Summary of top large broken domains (2021-04-21 "30 day" snapshot):

## acervus.unicamp.br

                domain                 |         status          | count  
---------------------------------------+-------------------------+--------
    acervus.unicamp.br                    |                         |   1967
    acervus.unicamp.br                    | no-pdf-link             |   1853

select * from ingest_file_result where updated >= '2021-03-01' and terminal_url like '%acervus.unicamp.br%' and status = 'no-pdf-link' limit 5;

http://acervus.unicamp.br/index.asp?codigo_sophia=963332

seems like many of these were captures with a blank page? or a redirect to
the homepage?

http://web.archive.org/web/20200129110523/http://acervus.unicamp.br/index.html

messy, going to move on.


## apex.ipk-gatersleben.de

apex.ipk-gatersleben.de               |                         |   1253
apex.ipk-gatersleben.de               | no-pdf-link             |   1132

select * from ingest_file_result where updated >= '2021-03-01' and terminal_url like '%apex.ipk-gatersleben.de%' and status = 'no-pdf-link' limit 5;

https://doi.org/10.25642/ipk/rescoll/4886
https://apex.ipk-gatersleben.de/apex/f?p=PGRDOI:RESOLVE:::NO:RP:DOI:10.25642/IPK/RESCOLL/7331

seem to be datasets/species, not articles.

prefix: 10.25642/ipk

## crossref.org

     apps.crossref.org                     |                         |   4693
     apps.crossref.org                     | no-pdf-link             |   4075

https://doi.org/10.1515/9781501747045-013
https://apps.crossref.org/coaccess/coaccess.html?doi=10.1515%2F9781501747045-013

Derp, they are doing a dynamic/AJAX thing, so access links are not in the HTML.

## openeditiong

     books.openedition.org                 |                         |   1784
     books.openedition.org                 | no-pdf-link             |   1466

https://doi.org/10.4000/books.pul.34492
https://books.openedition.org/pul/34492

these are not actually OA books (or at least, not all are)
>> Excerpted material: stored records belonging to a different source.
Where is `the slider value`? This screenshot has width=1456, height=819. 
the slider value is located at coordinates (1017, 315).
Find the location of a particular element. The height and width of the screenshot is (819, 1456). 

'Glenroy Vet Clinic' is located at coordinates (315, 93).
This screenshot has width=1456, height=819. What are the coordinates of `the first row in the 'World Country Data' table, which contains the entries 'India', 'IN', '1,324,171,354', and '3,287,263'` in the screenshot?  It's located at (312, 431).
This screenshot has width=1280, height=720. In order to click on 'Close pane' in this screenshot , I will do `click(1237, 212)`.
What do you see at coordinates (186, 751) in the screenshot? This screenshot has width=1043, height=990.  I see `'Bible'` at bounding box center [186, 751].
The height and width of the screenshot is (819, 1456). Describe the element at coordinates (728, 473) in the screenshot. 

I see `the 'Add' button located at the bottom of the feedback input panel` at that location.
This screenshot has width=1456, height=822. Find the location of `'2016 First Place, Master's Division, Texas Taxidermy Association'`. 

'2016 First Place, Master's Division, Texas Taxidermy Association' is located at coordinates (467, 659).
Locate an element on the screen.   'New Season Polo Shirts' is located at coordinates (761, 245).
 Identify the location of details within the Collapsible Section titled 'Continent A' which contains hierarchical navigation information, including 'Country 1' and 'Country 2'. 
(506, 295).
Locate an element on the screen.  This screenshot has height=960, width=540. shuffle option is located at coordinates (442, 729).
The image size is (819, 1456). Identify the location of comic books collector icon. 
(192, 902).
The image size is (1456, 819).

## chemrxiv.org (figshare)

     chemrxiv.org                          |                         |    857
     chemrxiv.org                          | no-pdf-link             |    519

https://doi.org/10.26434/chemrxiv.14411081
https://chemrxiv.org/articles/preprint/Prediction_and_Optimization_of_Ion_Transport_Characteristics_in_Nanoparticle-Based_Electrolytes_Using_Convolutional_Neural_Networks/14411081

these all seem to be *multi-file* entities, thus not good for single file ingest pipeline.

## direct.mit.edu

     direct.mit.edu                        |                         |    996
     direct.mit.edu                        | no-pdf-link             |    869

https://doi.org/10.7551/mitpress/14056.003.0004
https://direct.mit.edu/books/monograph/5111/chapter-abstract/3060134/Adding-Technology-to-Contact-Tracing?redirectedFrom=fulltext

"not available"

https://doi.org/10.7551/mitpress/12444.003.0004

"not available"


## dlc.library.columbia.edu

     dlc.library.columbia.edu              |                         |   4225
     dlc.library.columbia.edu              | no-pdf-link             |   2395
     dlc.library.columbia.edu              | spn2-wayback-error      |   1568

https://doi.org/10.7916/d8-506w-kk49
https://dlc.library.columbia.edu/durst/cul:18931zcrk9

document repository.
this one goes to IA! actually many seem to.
added extractor, should re-ingest with:

    publisher:"Columbia University" doi_prefix:10.7916 !journal:*

actually, that is like 600k+ results and many are not digitized, so perhaps not.

## doi.ala.org.au

     doi.ala.org.au                        |                         |   2570
     doi.ala.org.au                        | no-pdf-link             |   2153

https://doi.org/10.26197/ala.811d55e3-2ff4-4501-b3e7-e19249507052
https://doi.ala.org.au/doi/811d55e3-2ff4-4501-b3e7-e19249507052

this is a data repository, with filesets, not papers. datacite metadata is
incorrect.

## fldeploc.dep.state.fl.us

     fldeploc.dep.state.fl.us              |                         |    774
     fldeploc.dep.state.fl.us              | no-pdf-link             |    718


https://doi.org/10.35256/ic29
http://fldeploc.dep.state.fl.us/geodb_query/fgs_doi.asp?searchCode=IC29

re-ingest with:

    # only ~800 works
    doi_prefix:10.35256 publisher:Florida

## geoscan.nrcan.gc.ca

     geoscan.nrcan.gc.ca                   |                         |   2056
     geoscan.nrcan.gc.ca                   | no-pdf-link             |   2019

https://doi.org/10.4095/295366
https://geoscan.nrcan.gc.ca/starweb/geoscan/servlet.starweb?path=geoscan/fulle.web&search1=R=295366

this is a geographic repository, not papers.

## kiss.kstudy.com

     kiss.kstudy.com                       |                         |    747
     kiss.kstudy.com                       | no-pdf-link             |    686

https://doi.org/10.22143/hss21.12.1.121
http://kiss.kstudy.com/thesis/thesis-view.asp?key=3862523

Korean. seems to not actually be theses? can't download.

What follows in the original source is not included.